Disclaimer: This blog is based on an article authored by Insoft Infotel’s Colin Oakhill which appears in the May/June edition of IBM Systems Magazine, a publication of MSP TechMedia.
As the IT skills gap widens on the mainframe, the Fortune 500 enterprises that rely on it are in a constant struggle to accomplish more IT with even fewer skilled mainframers than their distributed counterparts. While 93% of respondents in BMC’s 2019 Mainframe Survey believe in the long-term strength of Big Iron, a report from Forrester Research found that 23% of mainframe staff retired between 2013 and 2018, and that two-thirds of those vacancies have gone unfilled. In order to enjoy uninterrupted development on the mainframe, teams are increasingly turning to the DevOps development methodology.
2017 research from DZone indicated that 74% of global organizations had adopted a DevOps approach, but the size and complexity of development on the mainframe makes implementation an even bigger challenge. In the Db2 environment, each module change with SQL also produces a new DBRM module, a new Db2 package version, entries in Explain-type tables, and a new level of the changed application module in a specific level or stage LOAD library.
Cleaning Up the Packages Mess
While some packages are required, others simply clutter your database and negatively impact performance and availability. To determine which modules should be checked, it’s important to build cross references of all module CSECTs and DBRM or package names. There are a number of ways to locate LOAD and DBRM libraries, but the fastest is through the z/OS Catalog Search Interface (CSI).
Modules will be PDS or PDSE organized and require rapid processing, particularly when PDSE libraries hold thousands or even tens of thousands of modules. By scanning modules for consistency tokens (CONTOKENs), you unlock three big benefits: Application integrity, performance, and cost.
Application integrity is obviously important, and an application won’t function properly in production unless DBRMs and load modules match. If the application is mission-critical, the price of downtime can add up quickly. While downtime is a worst-case scenario, large Explain-type tables full of unnecessary data compromise uptime performance. Reducing the size of Explain tables will help BIND steps reduce CPU usage and cost.
To develop an effective package management strategy, focus on these best practices:
- Perform consistency checks on all CONTOKENs, whether they originate from the Db2 Catalog, a DBRM or a LOADLIB module
- Identify relevant LOADLIBs and DBRMs
- Resolve specific LOADLIBs into module with all BINDer timestamp information
- Resolve DBRM modules, keeping header options to compare and identify empty or invalid contents
- Construct cross-reference data sets with package names or Plan-DBRM names that match LOADLIB and DBRM counterparts
- Check for inconsistencies and set condition codes as required
- Use a clean-up utility to eliminate inconsistent or unnecessary entries in PLAN_TABLEs or Explain-type tables.

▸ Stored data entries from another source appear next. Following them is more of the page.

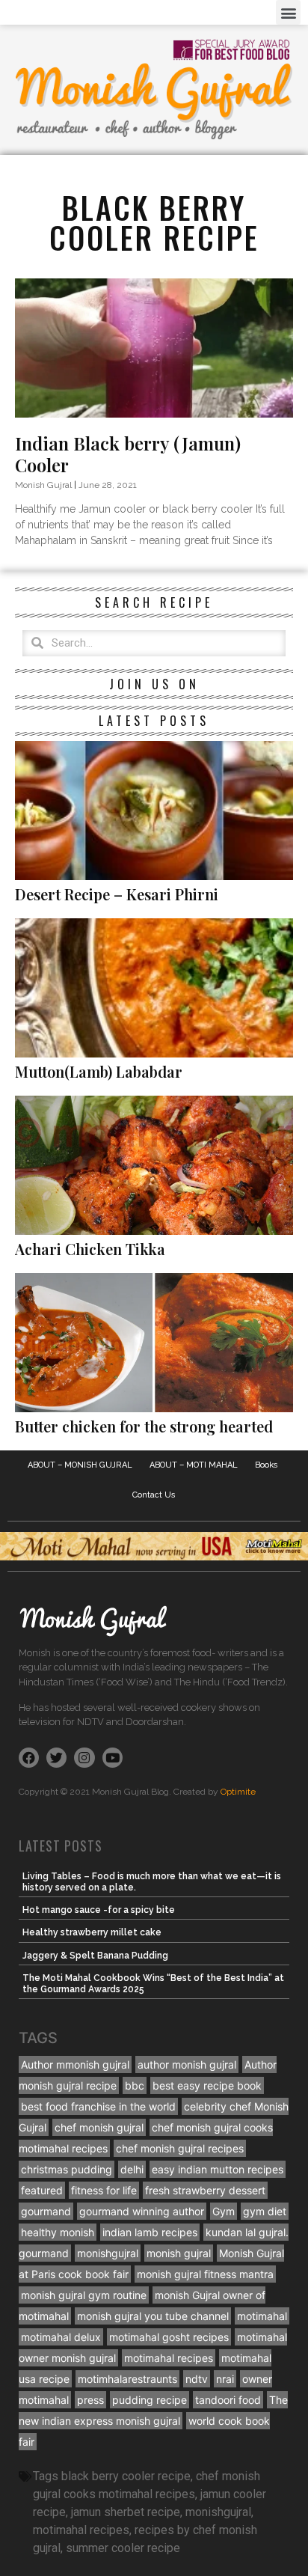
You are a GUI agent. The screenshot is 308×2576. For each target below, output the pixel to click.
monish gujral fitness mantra (205, 2274)
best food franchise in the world (98, 2106)
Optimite (238, 1791)
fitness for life (104, 2190)
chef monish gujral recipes (180, 2148)
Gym (223, 2211)
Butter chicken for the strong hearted (144, 1426)
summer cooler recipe (123, 2548)
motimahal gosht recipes (169, 2337)
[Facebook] (29, 1758)
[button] (288, 12)
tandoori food (228, 2399)
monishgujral (107, 2253)
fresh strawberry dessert (205, 2190)
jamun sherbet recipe (125, 2512)
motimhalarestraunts (127, 2378)
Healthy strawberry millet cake (91, 1932)
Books (266, 1465)
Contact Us (154, 1495)
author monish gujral (187, 2064)
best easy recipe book (207, 2085)
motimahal (262, 2316)
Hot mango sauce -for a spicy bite (98, 1910)
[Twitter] (56, 1758)
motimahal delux (61, 2337)
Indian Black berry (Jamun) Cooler (128, 454)
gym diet (264, 2211)
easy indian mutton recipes (217, 2169)
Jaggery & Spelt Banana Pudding (95, 1955)
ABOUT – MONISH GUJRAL (80, 1465)
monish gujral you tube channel (153, 2316)
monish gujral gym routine (84, 2295)
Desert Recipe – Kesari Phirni (116, 894)
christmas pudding (66, 2169)
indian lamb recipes (149, 2232)
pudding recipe (149, 2399)
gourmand (46, 2211)
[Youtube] (112, 1758)
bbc (134, 2085)
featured (42, 2190)
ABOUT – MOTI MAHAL (194, 1465)
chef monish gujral (99, 2127)
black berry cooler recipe (126, 2476)
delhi (132, 2169)
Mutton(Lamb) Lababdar (98, 1071)
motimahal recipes (168, 2357)
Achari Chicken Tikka (90, 1249)
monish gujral (179, 2253)
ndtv (196, 2378)
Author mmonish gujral (75, 2064)
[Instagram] (84, 1758)
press (90, 2399)
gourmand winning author (141, 2211)
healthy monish (57, 2232)
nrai (225, 2378)
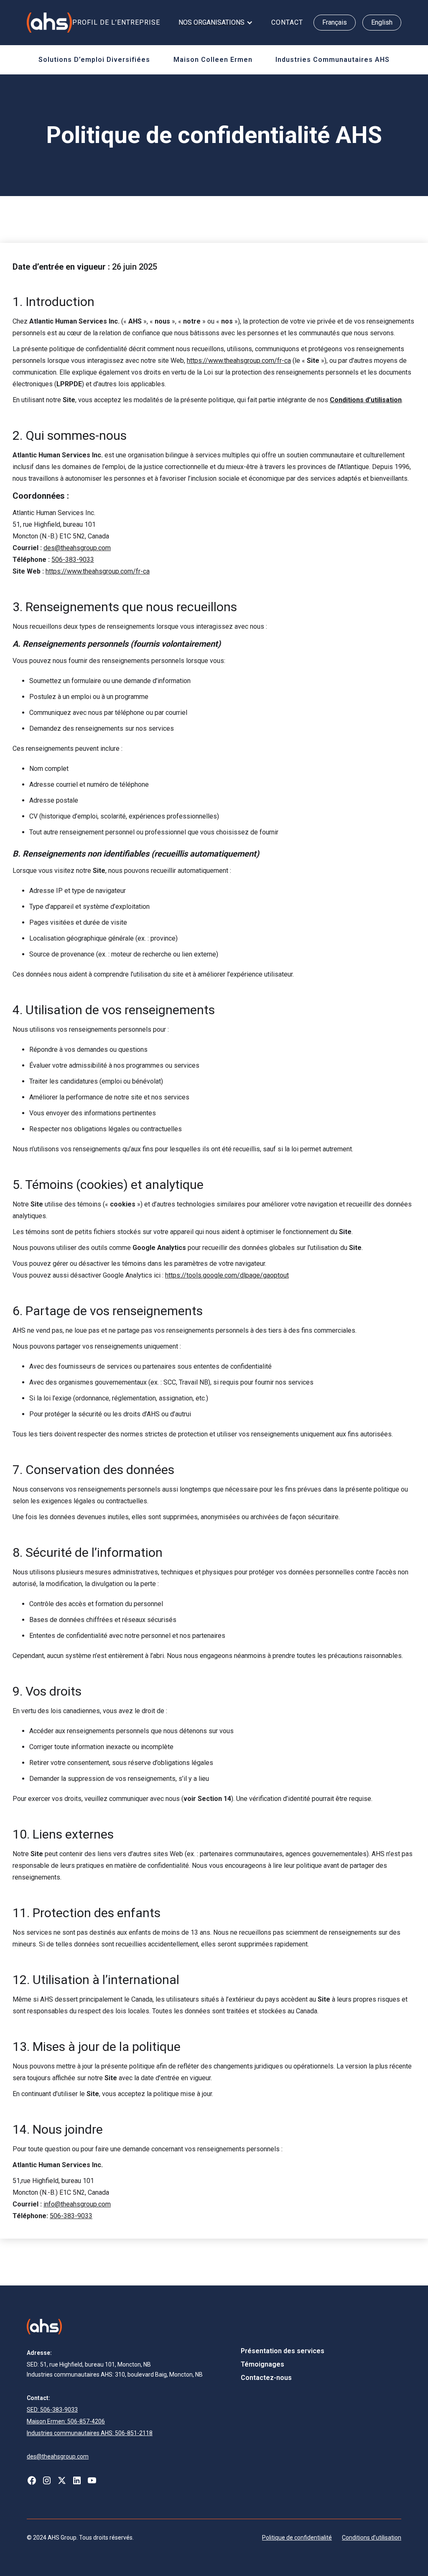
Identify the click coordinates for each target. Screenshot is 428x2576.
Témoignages (262, 2364)
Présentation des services (282, 2351)
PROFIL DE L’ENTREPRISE (116, 22)
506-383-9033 (72, 560)
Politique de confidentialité (297, 2537)
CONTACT (287, 22)
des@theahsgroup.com (77, 548)
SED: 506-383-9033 (52, 2409)
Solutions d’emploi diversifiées (94, 60)
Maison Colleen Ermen (212, 60)
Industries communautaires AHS (332, 60)
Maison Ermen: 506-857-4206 (66, 2421)
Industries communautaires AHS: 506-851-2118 (90, 2433)
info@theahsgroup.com (77, 2204)
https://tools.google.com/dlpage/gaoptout (227, 1275)
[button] (215, 22)
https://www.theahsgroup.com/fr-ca (239, 361)
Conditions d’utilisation (371, 2537)
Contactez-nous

- Regenerate DBRM members from Catalog
- Determine whether to avoid or enforce PACKAGE BINDs
DevOps implementation on the mainframe isn’t easy, but it’s increasingly necessary for enterprises facing a stark mainframe developer shortage. By focusing on the above nine steps in your application development process, you’ll enjoy a cleaner database, improved performance, and reduced mainframe computing costs.